Instruction 1: In the passage on two-phase flow modeling, what kind of reactor did Villalobos-Lara et al. simulate?
Instruction 2: Rewrite the listing below, replacing each "Click" with "Select" and keeping everything else the same. Leave the pictures out of your version.

Page extract:
□ □ □ □ □
The two-phase flow containing water liquid and hydrogen gas can be modeled to determine the flow characteristics. However, this phenomenon has been less investigated in ECs via CFD due to the complexity of two-phase modeling. One of the very few studies was performed by Villalobos-Lara et al. [20]. They simulated two-phase flow in a continuous rotating cylinder electrode reactor. They found that depending on the electrochemical kinetics, the conductivity of the electrolyte varies due to the formation of bubbles.
□ □ □ □ □
Listing:
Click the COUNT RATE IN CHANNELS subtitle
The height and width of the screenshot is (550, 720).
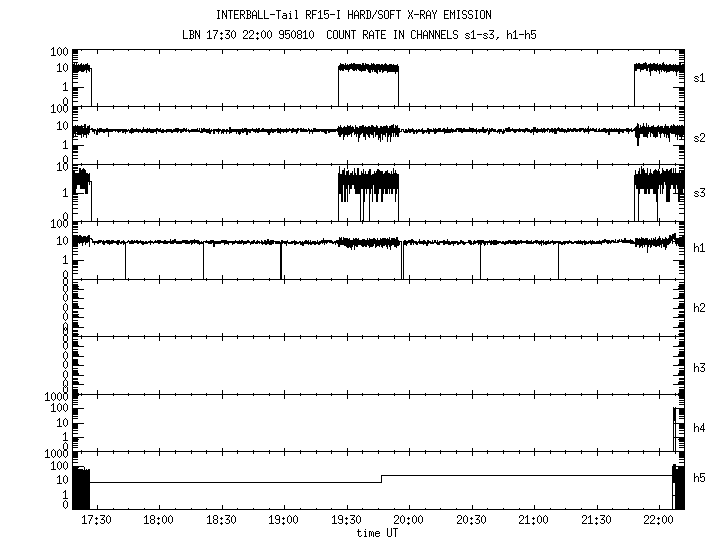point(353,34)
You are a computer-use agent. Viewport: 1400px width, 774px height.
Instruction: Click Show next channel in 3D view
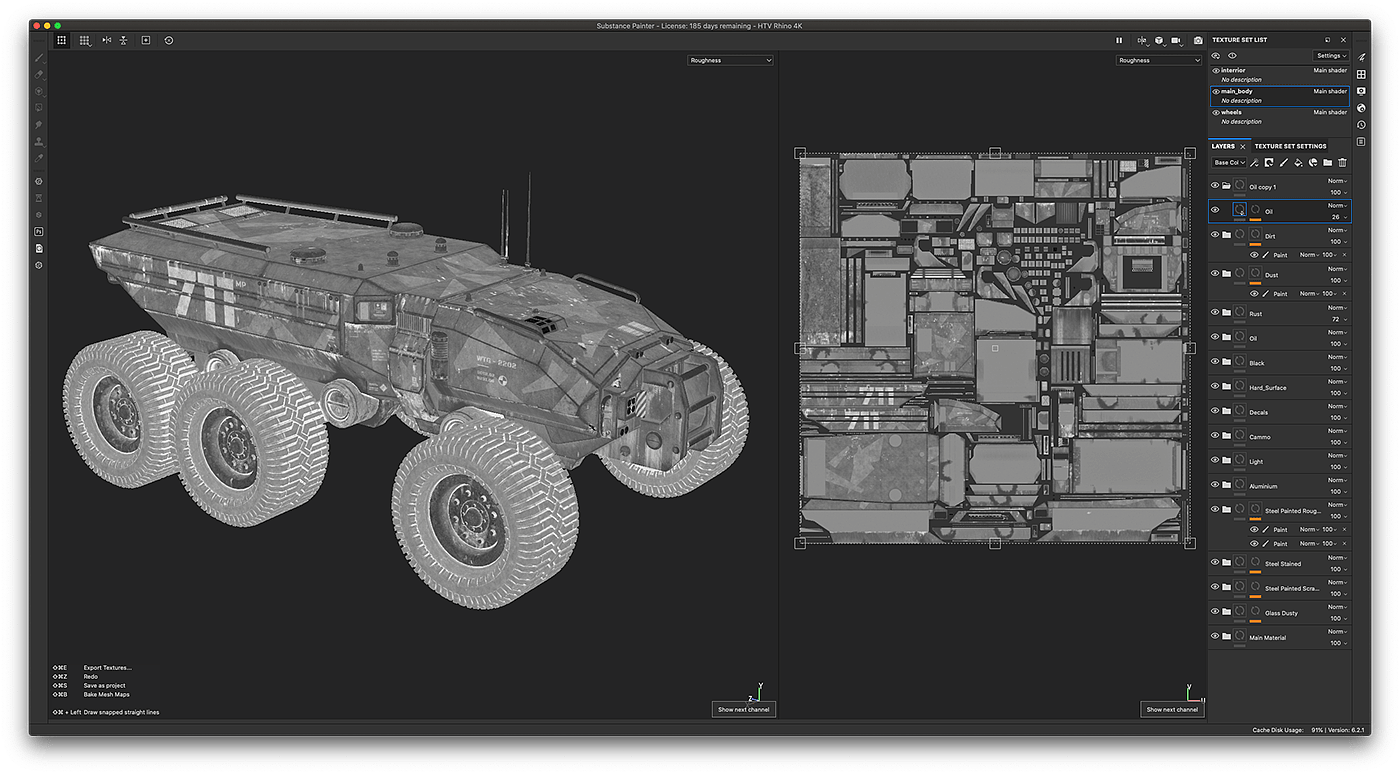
□ □ □ □ □
Full answer 1: A continuous rotating cylinder electrode reactor.

Full answer 2:
Select the COUNT RATE IN CHANNELS subtitle
The height and width of the screenshot is (550, 720).
point(353,34)
You are a computer-use agent. Viewport: 1400px width, 774px height.
Instruction: Select Show next channel in 3D view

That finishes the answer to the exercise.